Ok, I think I take your point. I was running under the assumption that you had approached this by simply linking gui elements to method or function calls, and thus, if one simply had even rudimentary documentation of the names of the functions or methods along with their accepted parameters, then understanding what they do should be fairly self-evident as one node in the gui would execute exactly one function or method in the code and the functions themselves wouldn't have a need for more than maybe one or two parameters, because that's all that's available in the gui itself. But if this is not the design, I couldn't imagine how it must be working behind the scenes, so I will take your word for it that it's too complex to implement.
Or another example: the routing between nodes & chapters is all guid driven. Sure you could name them yourself, but if you look into more complex chapters you would go insane by wiring them up just by code. But hey, that's my opinion. I'm a very visual person and every one of us works in a different way.
I think the insanity you're referring to is an artifact of the GUI creating a program flow that is highly procedural in nature, versus being a more event-driven or object oriented design.
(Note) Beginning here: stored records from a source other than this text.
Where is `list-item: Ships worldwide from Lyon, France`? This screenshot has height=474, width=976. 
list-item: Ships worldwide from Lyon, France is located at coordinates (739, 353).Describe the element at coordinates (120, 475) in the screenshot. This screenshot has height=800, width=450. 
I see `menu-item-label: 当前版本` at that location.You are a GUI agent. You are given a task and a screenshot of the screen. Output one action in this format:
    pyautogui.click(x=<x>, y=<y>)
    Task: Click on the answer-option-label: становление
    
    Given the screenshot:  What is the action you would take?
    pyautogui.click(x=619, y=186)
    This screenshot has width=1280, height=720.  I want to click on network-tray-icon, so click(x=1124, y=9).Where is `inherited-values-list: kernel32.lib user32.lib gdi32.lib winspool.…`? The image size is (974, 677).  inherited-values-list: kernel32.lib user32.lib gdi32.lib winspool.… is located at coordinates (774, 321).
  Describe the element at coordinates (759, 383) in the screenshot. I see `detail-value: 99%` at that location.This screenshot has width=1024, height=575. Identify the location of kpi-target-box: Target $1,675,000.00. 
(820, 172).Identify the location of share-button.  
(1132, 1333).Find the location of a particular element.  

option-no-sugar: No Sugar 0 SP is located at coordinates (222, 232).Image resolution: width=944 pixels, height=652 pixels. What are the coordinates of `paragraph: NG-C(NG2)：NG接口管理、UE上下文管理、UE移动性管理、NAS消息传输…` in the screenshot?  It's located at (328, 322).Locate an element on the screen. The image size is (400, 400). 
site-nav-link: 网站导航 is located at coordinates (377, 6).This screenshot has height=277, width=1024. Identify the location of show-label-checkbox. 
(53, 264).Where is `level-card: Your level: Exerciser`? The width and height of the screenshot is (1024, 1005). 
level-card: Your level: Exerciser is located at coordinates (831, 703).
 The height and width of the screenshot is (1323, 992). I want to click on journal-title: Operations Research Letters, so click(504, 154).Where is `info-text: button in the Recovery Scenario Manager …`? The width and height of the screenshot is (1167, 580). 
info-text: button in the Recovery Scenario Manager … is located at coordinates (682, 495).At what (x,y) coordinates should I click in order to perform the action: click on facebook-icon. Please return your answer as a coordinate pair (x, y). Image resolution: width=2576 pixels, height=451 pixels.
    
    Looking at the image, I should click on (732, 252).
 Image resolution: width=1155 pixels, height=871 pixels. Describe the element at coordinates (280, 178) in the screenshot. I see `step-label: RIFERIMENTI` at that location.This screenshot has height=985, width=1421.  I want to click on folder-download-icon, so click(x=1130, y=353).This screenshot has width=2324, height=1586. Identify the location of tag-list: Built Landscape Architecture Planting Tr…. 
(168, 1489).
I don't disagree with this design choice, though, as a procedural flow is going to be much simpler for someone who doesn't have a background in programming to digest and learn to do in a short amount of time. Event driven wouldn't make a whole lot of sense in this format, and while an object oriented design would be overall more robust and more flexible, it would be quite difficult if not impossible to represent and explain in a graphical way. Overall, I think you've done a really nice job of creating something that has the potential to be fairly intuitive for anyone who's inclined to put the time into creating something, but as both an interested user and a fellow developer, I would give you this advice: great documentation/tutorial mode is going to be the difference between success and failure. The easier it is to understand and utilize the content creation system, the more people will be inclined to use it, and eventually, you're bound to see some really good content come out of it, and it's that user-created content that is going to drive the user experience for the vast majority of the userbase who are going to be more interested in consuming content than creating it. Those content creators are all worth twice their weight in gold, do everything you can to empower them!
Now that I think I understand why I couldn't get things to work the way I expected, I'm going to take another shot at producing some content of my own, and I will be sure to report back on my experience. Thanks for taking the time to engage with my questions!